CIX

El peluquero

A primera hora de la mañana, Julio Sarmiento recibió una irrechazable invitación: la noche de ese día, se realizaría la fiesta matrimonial de Genaro D’Ascoli Gutiérrez: un amigo de infancia vuelto millonario con sembradíos de cocaína, residenciado en una aldea cercana a Ciudad de las Palmas. A juzgar por las características de la tarjeta, que consistía en una finísima lámina de oro, la celebración sería fabulosa.

Si buscaba a un peluquero después del almuerzo le quedarían, útiles, tres o cuatro horas para bañarse, vestirse y conducir lentamente hacia Poblado de Alcaloides (vendido a D’Ascoli Gutiérrez por el gobierno, con fines obvios) para llegar temprano.

—No he pensado de qué forma me cortarás la cabellera —confesó Sarmiento al estilista—: ayúdame a seleccionar un corte…

—Escójalo usted —serio, sentenció el peluquero—. Sólo tiene que mirar las fotografías de los chicos que «posan» los respectivos patrones.

Julio examinó —escrupulosamente— cada una de las fotografías. Los mozos exhibían desde cortes estrafalarios hasta algunos en extremo conservadores.

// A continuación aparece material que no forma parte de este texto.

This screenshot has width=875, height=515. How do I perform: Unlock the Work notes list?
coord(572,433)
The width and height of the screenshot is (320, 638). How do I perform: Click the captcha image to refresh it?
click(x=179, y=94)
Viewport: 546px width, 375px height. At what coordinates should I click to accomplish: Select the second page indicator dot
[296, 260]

Empero, le llamó la atención el hecho de que uno de los «modelos» fuese imperceptible del cuello para arriba.

—¿Qué ocurrió con esa fotografía? —curioseó y miró de soslayo una de las tijeras que, exageradamente grandes, colgaban en la pared lateral izquierda.

—Es un hermoso corte —amanerado, pronunció el otro—. Atrévase usted a pedírmelo. Acapararía todas las miradas en la fiesta con él…

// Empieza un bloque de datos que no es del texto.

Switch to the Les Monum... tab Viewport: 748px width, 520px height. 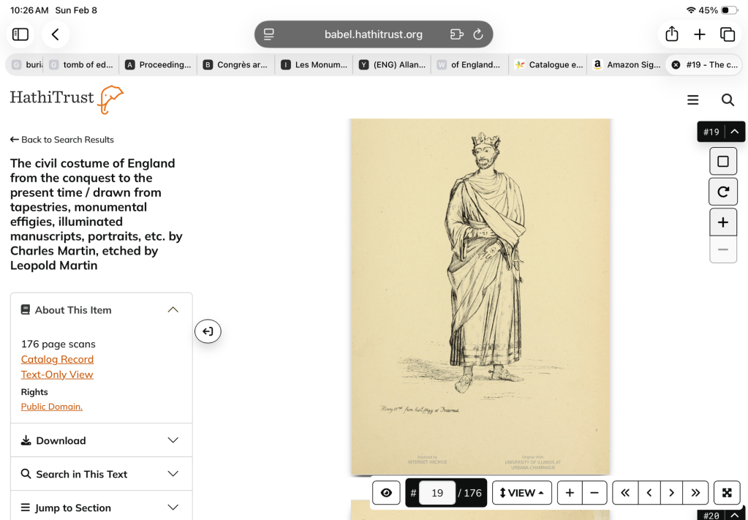click(x=314, y=64)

Un poco confundido, Julio hizo un estéril y mayor esfuerzo por captar la cabeza del tipo. Pese a estar intrigado, descartó la posibilidad de discutir con el estilista respecto a un asunto que quizá la incapacidad de sus ojos lo impulsaban a imaginar «bochornoso».

—De acuerdo, peluquero —al fin, decidió su vanidad—. Confío en tu buen gusto. Pódame el cabello según la fotografía que recomiendas.

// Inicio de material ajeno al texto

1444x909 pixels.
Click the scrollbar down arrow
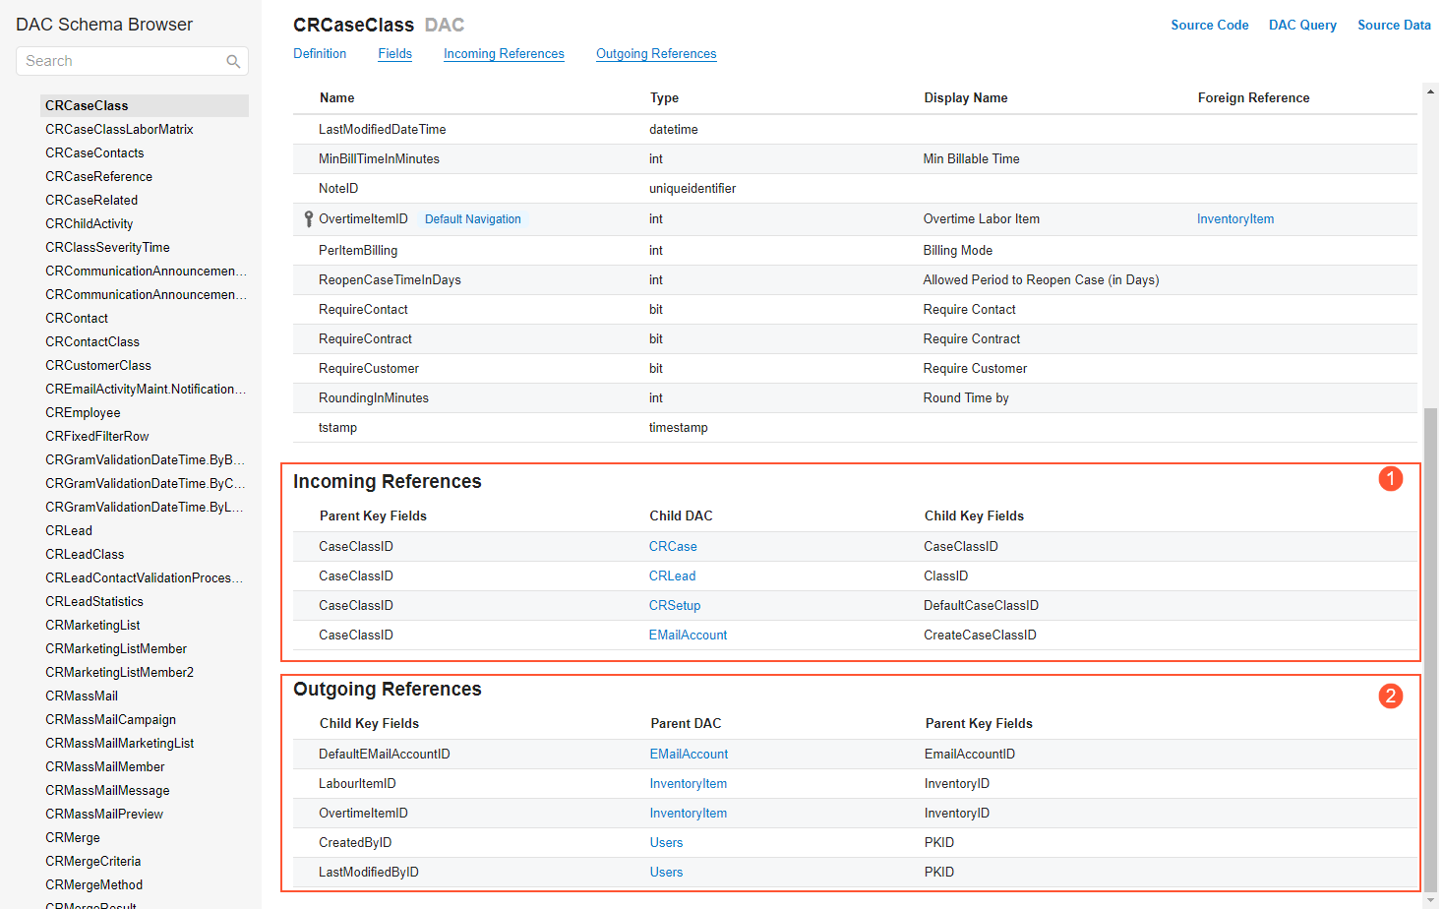pos(1430,899)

—Excelente determinación —complacido, murmuró su interlocutor—. Inclínese… La silla es «flexible», bastante «cómoda». «Relájese».

Sarmiento se acomodó rápidamente y cerró los párpados. La cabeza le quedó semisuspendida, pero, sin embargo, no le molestaba demasiado la posición. Creyó que era ideal para (agilizar) suavizar el trabajo del estilista.

De pronto, se oyó un ruido similar al producido por los cuchillos cuando son amolados y abruptamente una cabeza precipitó contra el piso.